• PROBLEM TO SOLVE
Copy the lines of the items below word for word, leaving out the pictures.

• INPUT
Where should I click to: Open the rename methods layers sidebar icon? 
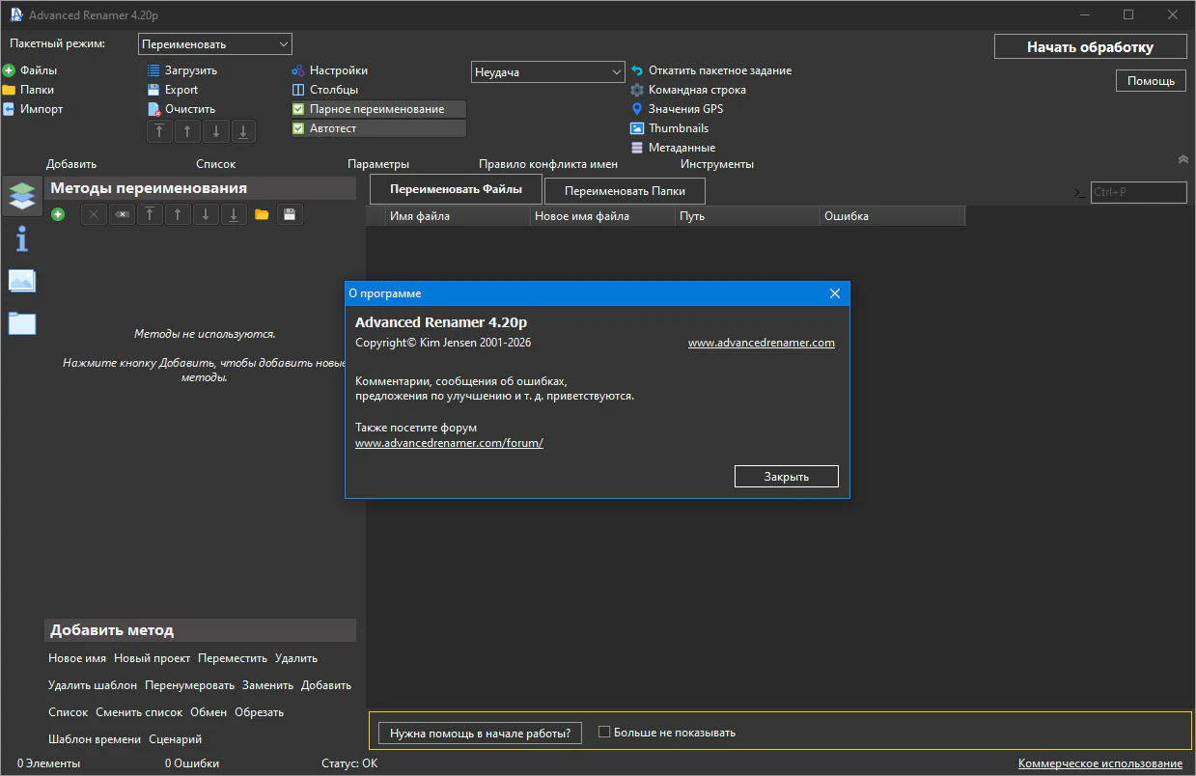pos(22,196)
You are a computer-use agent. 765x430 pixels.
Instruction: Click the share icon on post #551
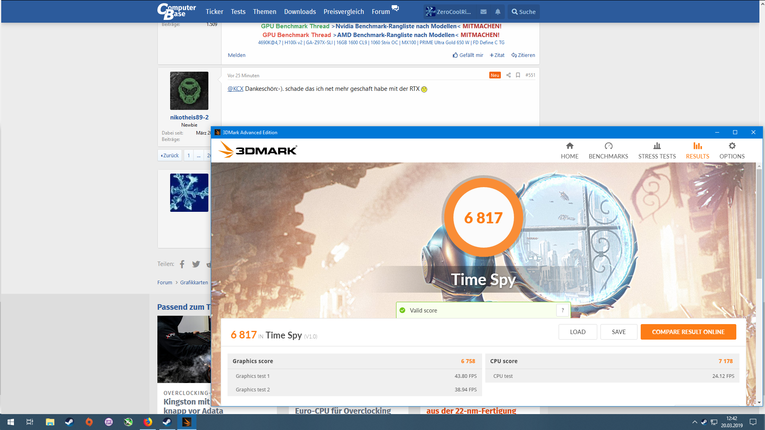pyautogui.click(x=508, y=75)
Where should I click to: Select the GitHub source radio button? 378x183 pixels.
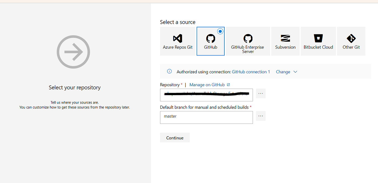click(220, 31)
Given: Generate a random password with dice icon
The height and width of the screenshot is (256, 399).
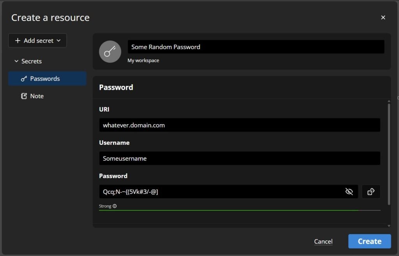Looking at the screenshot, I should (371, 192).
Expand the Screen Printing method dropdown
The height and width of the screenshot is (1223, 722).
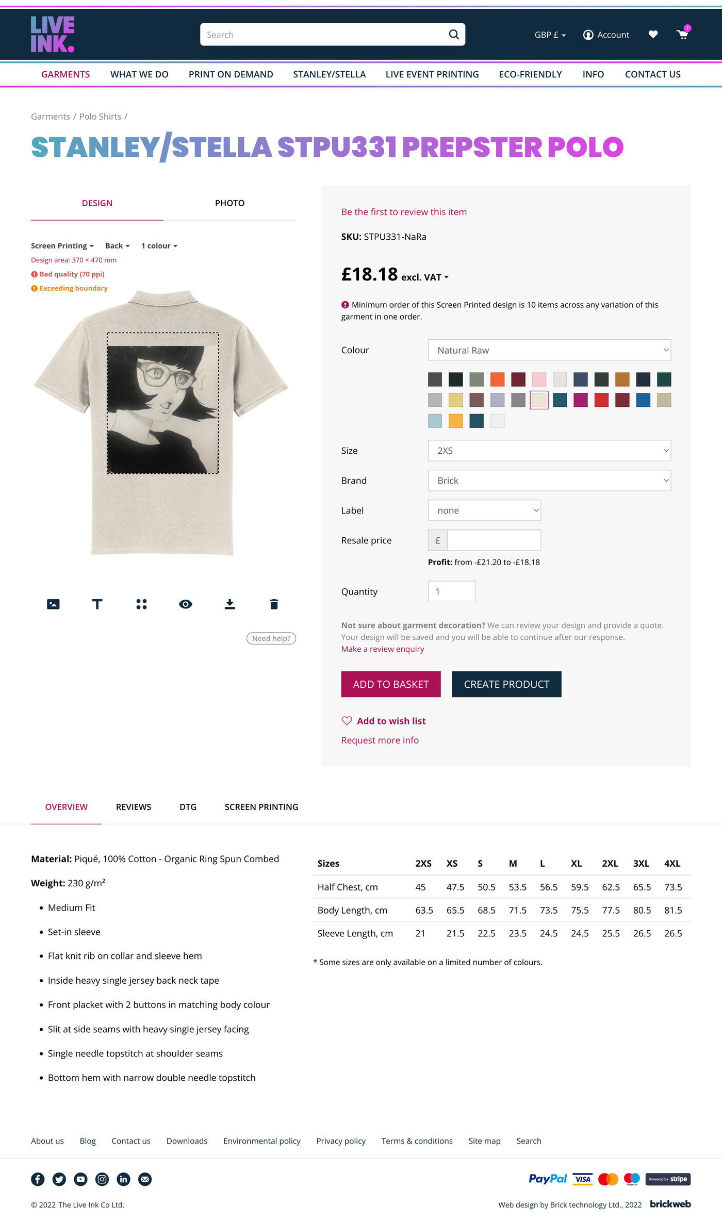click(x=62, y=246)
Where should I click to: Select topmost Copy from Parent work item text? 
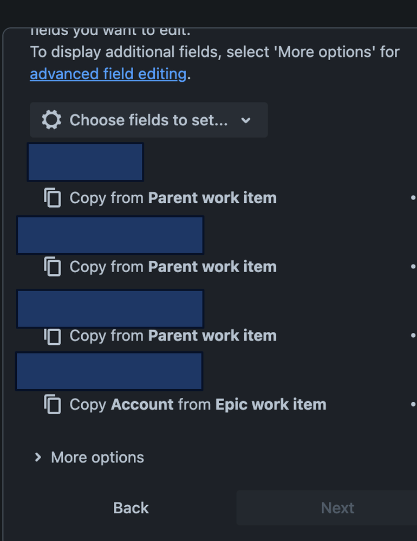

• RESULT OF THE EXERCISE
Where should I click to: Open the rename methods layers sidebar icon? 
pos(22,196)
You are a computer-use agent. 765x430 pixels.
Instruction: Click the share icon on post #551
pyautogui.click(x=508, y=75)
Where should I click to: Select the GitHub source radio button? 378x183 pixels.
click(220, 31)
Given: Generate a random password with dice icon
The height and width of the screenshot is (256, 399).
Looking at the screenshot, I should (371, 192).
Expand the Screen Printing method dropdown
The height and width of the screenshot is (1223, 722).
click(x=62, y=246)
Where should I click to: Select topmost Copy from Parent work item text? 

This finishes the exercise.